Content starts

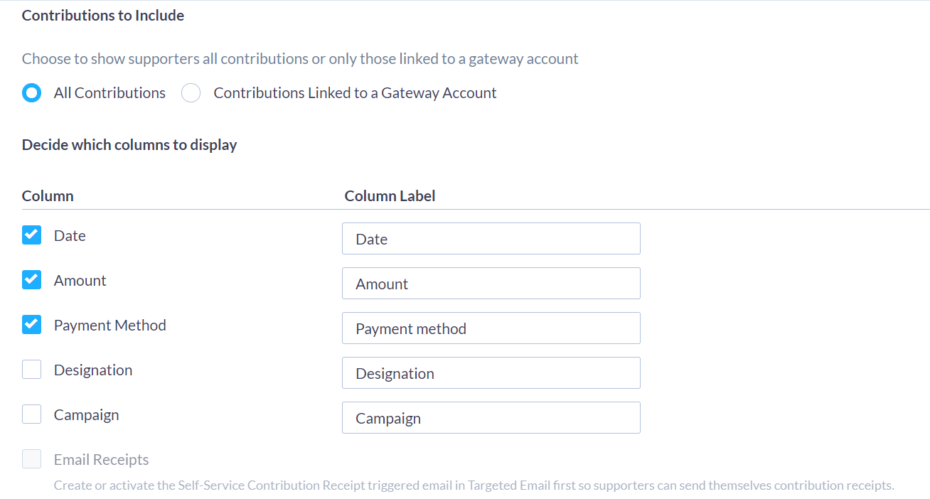This screenshot has width=930, height=499.
Task: Click the Self-Service Contribution Receipt note text
Action: pyautogui.click(x=474, y=485)
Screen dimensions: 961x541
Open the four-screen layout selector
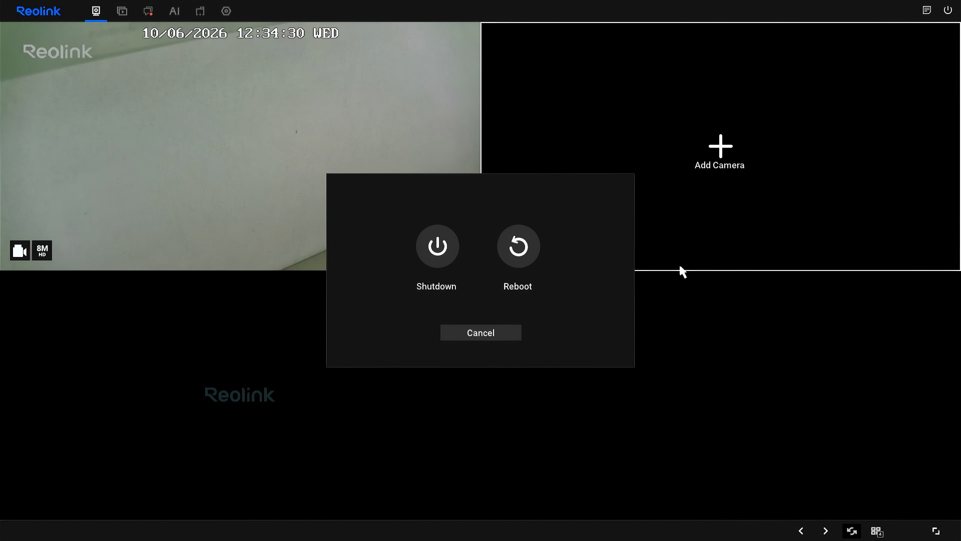[x=877, y=531]
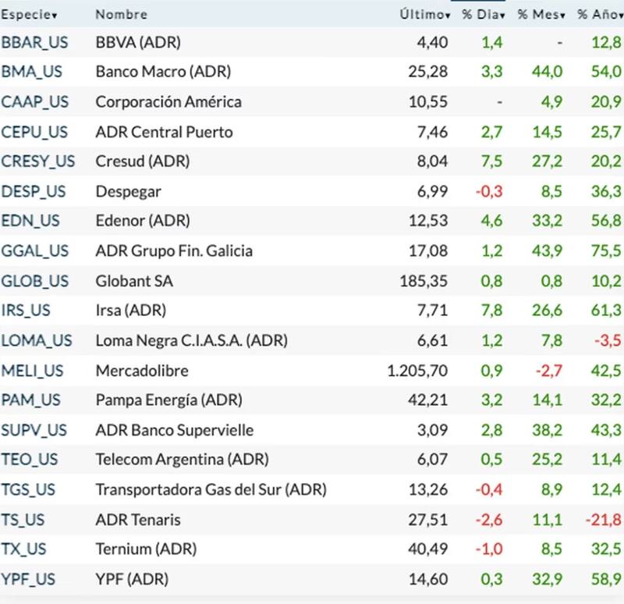Open the BBAR_US ticker link
Screen dimensions: 624x604
point(34,42)
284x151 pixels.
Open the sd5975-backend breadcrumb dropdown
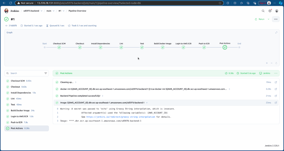coord(41,11)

Content ends

*What to produce*.
Transcribe only the lines from the line holding "Screen dimensions: 961x541" to the final line of the listing above. Keep them exact, include both ends, and skip the pictures.

*Solution to the problem*.
Screen dimensions: 961x541
Open the four-screen layout selector
[x=877, y=531]
Open the BBAR_US ticker link
Screen dimensions: 624x604
point(34,42)
284x151 pixels.
Open the sd5975-backend breadcrumb dropdown
coord(41,11)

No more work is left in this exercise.